Segment Start: Passage for review
Are 1911 Pistols Drop Safe?

posted on March 21, 2017

Series-80 1911s feature additional safety components such as a frame-mounted trigger-bar lever and plunger lever, which serve to deactivate the firing-pin plunger (10) in the slide once the trigger is pressed.

Recently, one of the members of the gun club I belong to dropped his 1911 pistol—which was equipped with an inertial firing pin—on the concrete floor resulting in a loud noise and divot in the floor. The leadership of the club subsequently decided to ban all 1911 pistols without firing-pin safeties from the club property, having the belief that such pistols are inherently dangerous. Given the history of the 1911 in the U.S. military, law enforcement and civilians for more than a century, I intend to oppose the ban. After all, 1911s without firing-pin safeties continue to be manufactured today by Colt, Springfield and Ruger, to name but a few. So, why ban 1911s that pass industry standard drop tests because of this one incident? I would appreciate any insight you could provide concerning this matter.
Dan Hoyle, Raleigh, NC

I could second-guess the situation all day long, but I don’t have enough information about the actual incident to render a valid opinion. There is probably more there than meets the eye, however.

Most reputable firearms instructors will contend that a dropped firearm, regardless of its type, should be allowed to go to the ground rather than trying to catch it while it’s falling. The reasoning is when trying to grab an object in an expedient manner, it is done with the whole hand in a “clench response,” which does not discriminate where the fingers may end up while trying to catch the object—in this case a loaded pistol. In the training community, a great many of us believe there is less likelihood of the gun discharging by hitting the ground as opposed to grabbing the gun in midair and inadvertently hitting the trigger. Of course, if the grip safety on the 1911 is working properly, it would have to be depressed along with the trigger, which is a possibility, so that could cause the pistol to discharge. I’m not saying this is what happened, merely something to consider.
Segment End: Passage for review
» **Assignment**
In the passage on 1911 pistols, what did the gun club's leadership decide after a member dropped his pistol on the concrete floor? The material is separate from the passage on 1911 pistols.
Segment Start: Dataset excerpt
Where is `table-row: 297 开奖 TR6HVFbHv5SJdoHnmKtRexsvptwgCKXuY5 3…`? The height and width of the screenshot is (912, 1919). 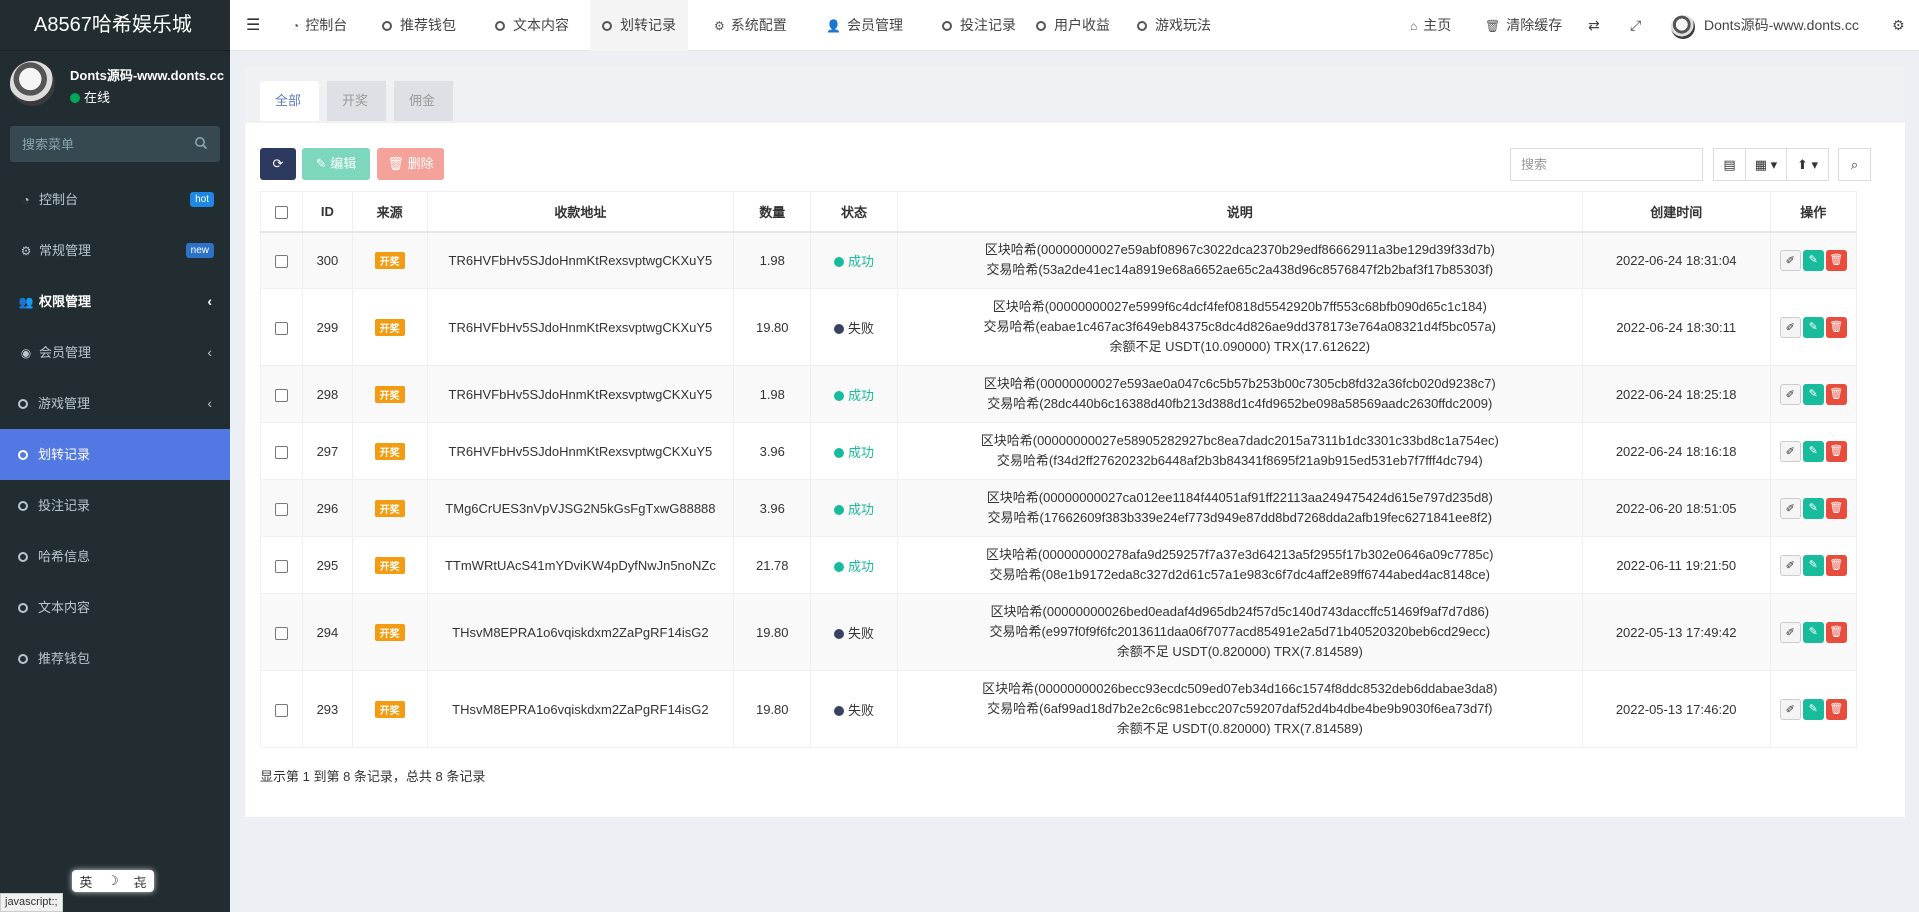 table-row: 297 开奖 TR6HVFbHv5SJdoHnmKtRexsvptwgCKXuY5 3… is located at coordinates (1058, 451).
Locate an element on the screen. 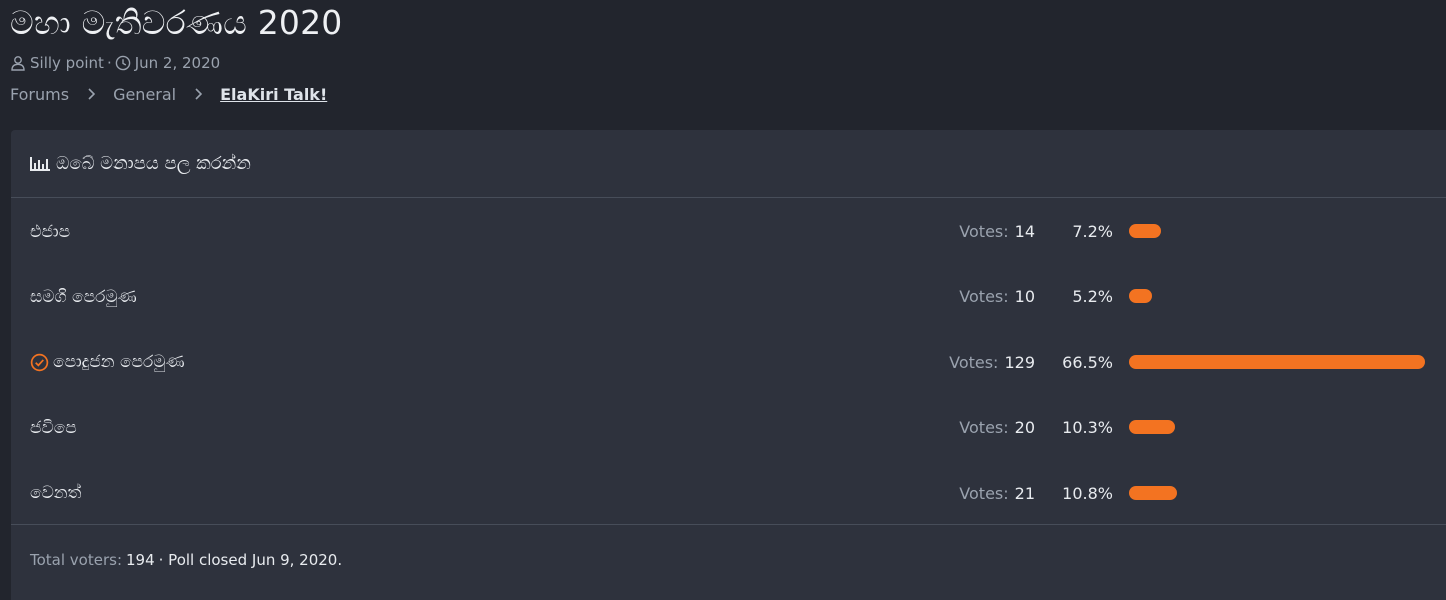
Segment End: Dataset excerpt
» **Exercise result**
The leadership banned all 1911 pistols without firing-pin safeties from the club property.